Tony Cordle

Personal information
- Full name: Elton Anthony Cordle
- Born: 21 September 1940 (age 85) Bridgetown, Barbados
- Batting: Right-handed
- Bowling: Right-arm fast-medium
- Relations: Jeremy Cordle (son)

Domestic team information
- 1963 to 1980: Glamorgan

Career statistics
| Competition | First-class | List A |
| Matches | 312 | 211 |
| Runs scored | 5239 | 1627 |
| Batting average | 14.67 | 13.44 |
| 100s/50s | 0/9 | 0/2 |
| Top score | 81 | 87 |
| Balls bowled | 42083 | 9462 |
| Wickets | 701 | 221 |
| Bowling average | 27.50 | 26.56 |
| 5 wickets in innings | 19 | 1 |
| 10 wickets in match | 2 | N/A |
| Best bowling | 9/49 | 5/24 |
| Catches/stumpings | 141/0 | 62/- |
- Source: Cricket Archive

= Tony Cordle =

Barbadian cricketer (born 1940)

Elton Anthony Cordle (born September 21, 1940 in Bridgetown) is a former Barbadian first-class cricketer who played in Wales for Glamorgan.

Cordle moved to the United Kingdom during the 1960s and found a job working for London Transport.
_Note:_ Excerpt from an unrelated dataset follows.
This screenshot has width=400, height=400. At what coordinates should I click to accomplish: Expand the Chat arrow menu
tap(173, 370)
He then travelled to Cardiff where his siblings were living and signed up for their local cricket club before being picked up by Glamorgan.
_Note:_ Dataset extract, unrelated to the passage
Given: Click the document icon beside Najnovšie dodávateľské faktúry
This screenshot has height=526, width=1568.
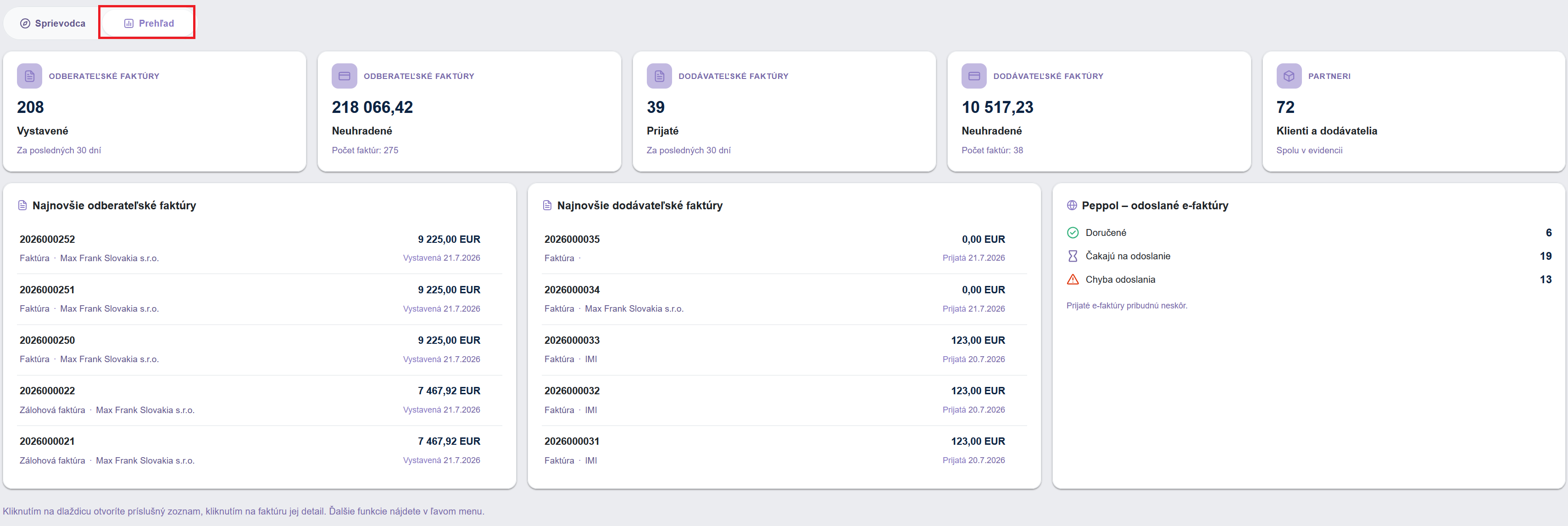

He made his first class debut in 1963, becoming the county's first ever overseas fast bowler and cemented his spot in the side by 1967 after managing 74 wickets at 21 during the season. He was a member of their Championship winning side in 1969 and took his career best figures that season of 9 for 49 against Leicestershire.

In 1979 Cordle was named as Glamorgan's 'Player of the Year' and from 1981 until 1983 he acted as Glamorgan coach before eventually emigrating to Canada.